Provide a verbatim copy of all the records below, leaving the images out.

[Records excerpted from a collection]
---+---

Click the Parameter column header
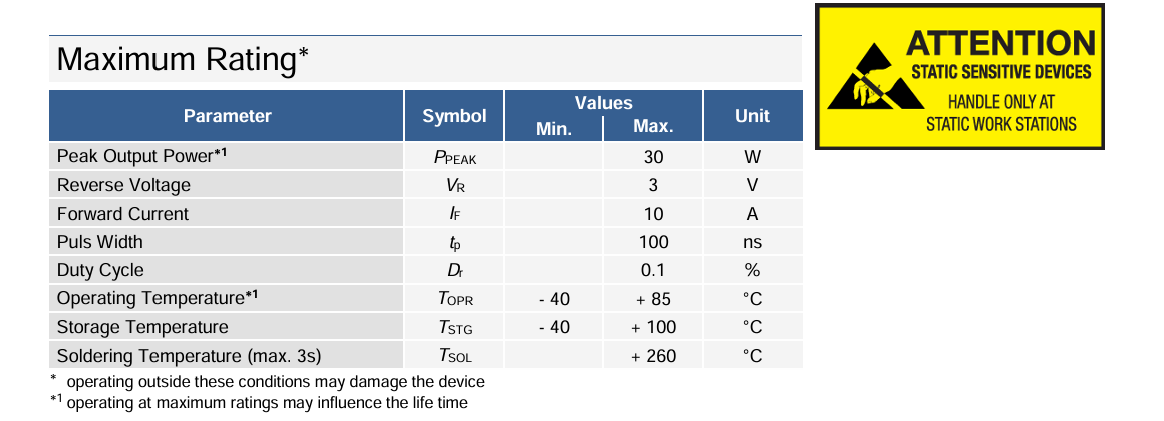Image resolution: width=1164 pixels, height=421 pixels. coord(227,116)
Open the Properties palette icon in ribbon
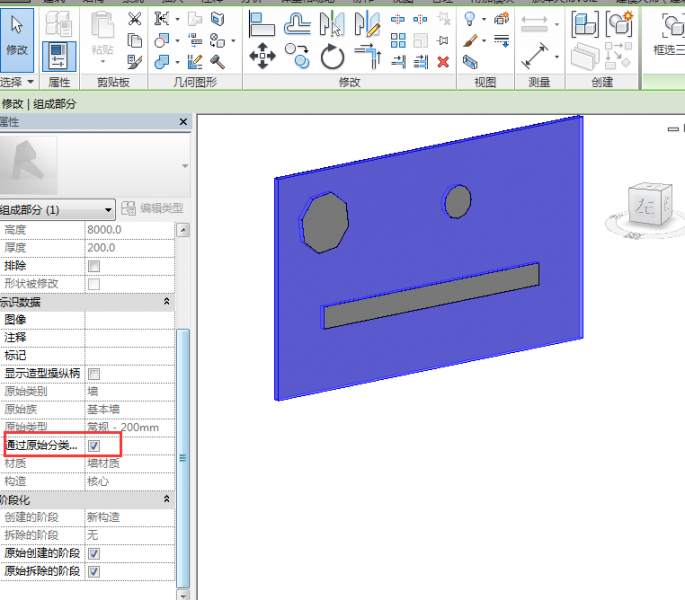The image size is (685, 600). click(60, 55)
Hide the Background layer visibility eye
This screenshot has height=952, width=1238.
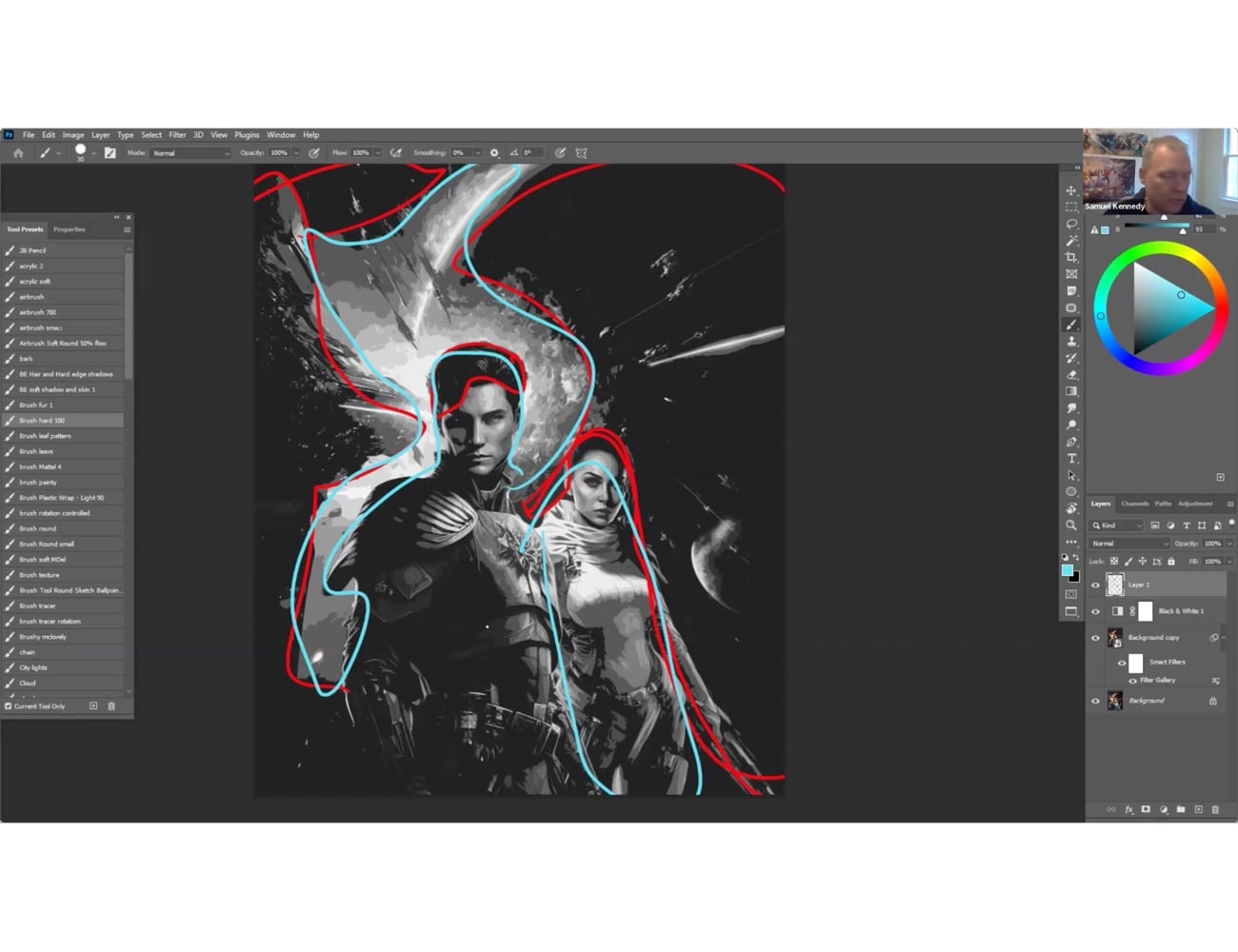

---+---

**Exercise result**.
Click the Parameter column header
Image resolution: width=1164 pixels, height=421 pixels. coord(227,116)
Open the Properties palette icon in ribbon
The image size is (685, 600). click(60, 55)
Hide the Background layer visibility eye
This screenshot has height=952, width=1238.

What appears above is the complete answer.